**Prompt:**
A faithful transcription of all the data, images excluded, is the required answer.

**Listed records:**
Segment Open

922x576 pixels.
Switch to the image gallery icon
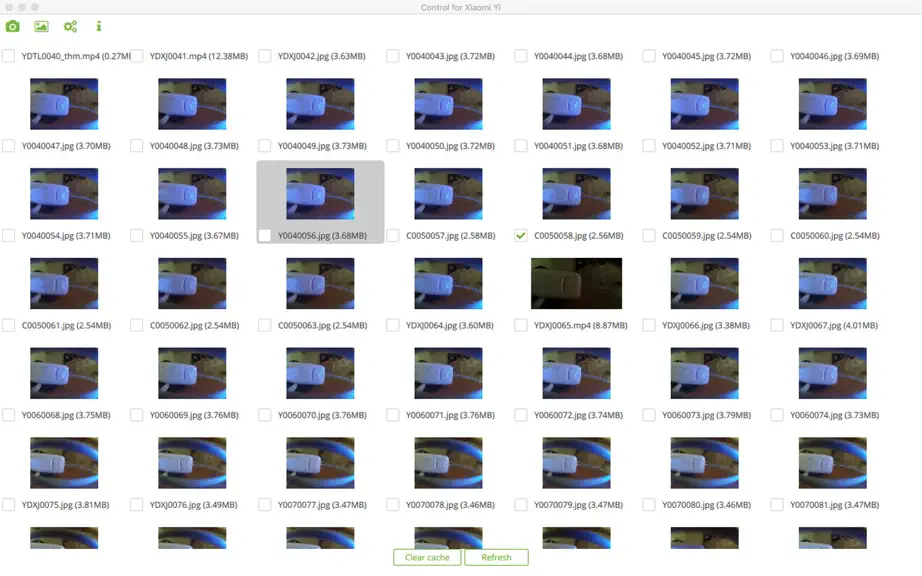(41, 26)
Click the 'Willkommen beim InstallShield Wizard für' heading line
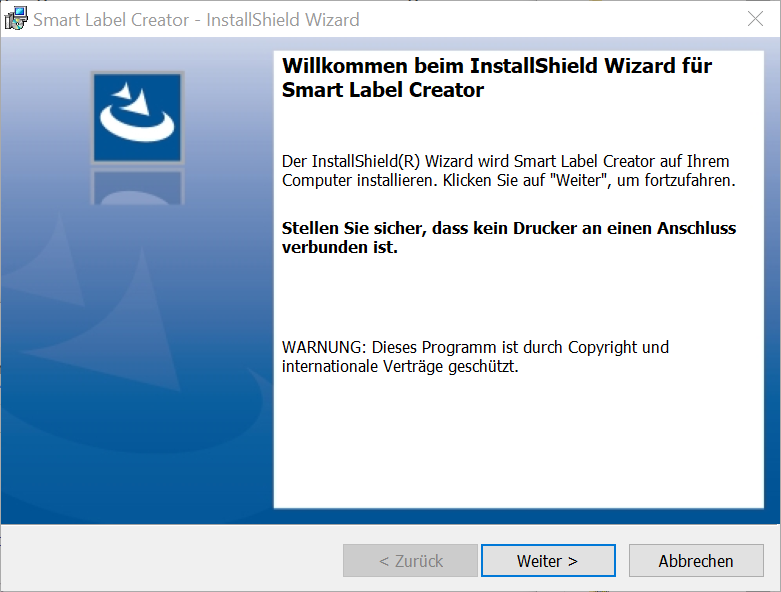781x592 pixels. [497, 67]

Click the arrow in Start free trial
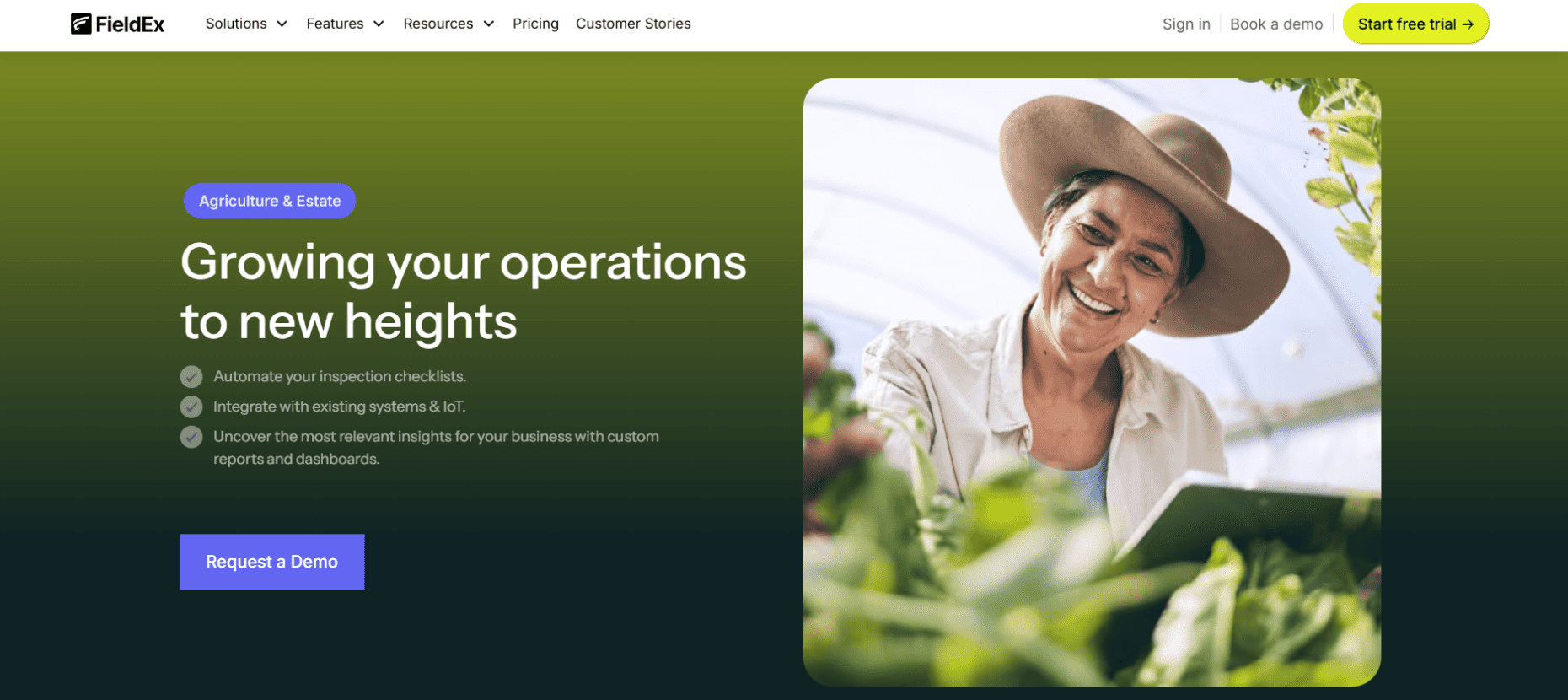tap(1468, 24)
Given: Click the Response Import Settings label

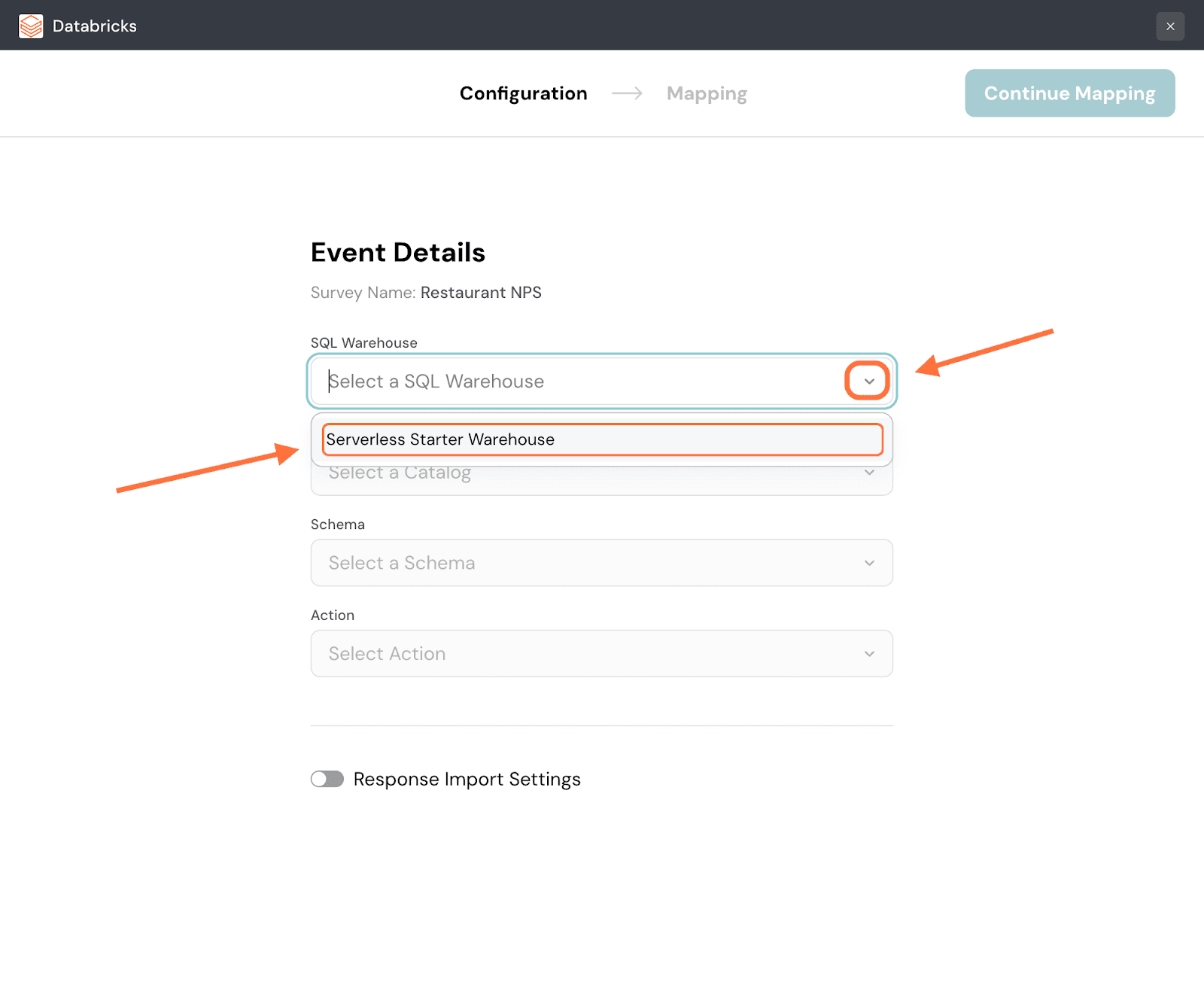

Segment Closed

**Exercise solution:**
922x576 pixels.
Switch to the image gallery icon
(41, 26)
Click the 'Willkommen beim InstallShield Wizard für' heading line
781x592 pixels. [497, 67]

Click the arrow in Start free trial
tap(1468, 24)
Given: Click the Response Import Settings label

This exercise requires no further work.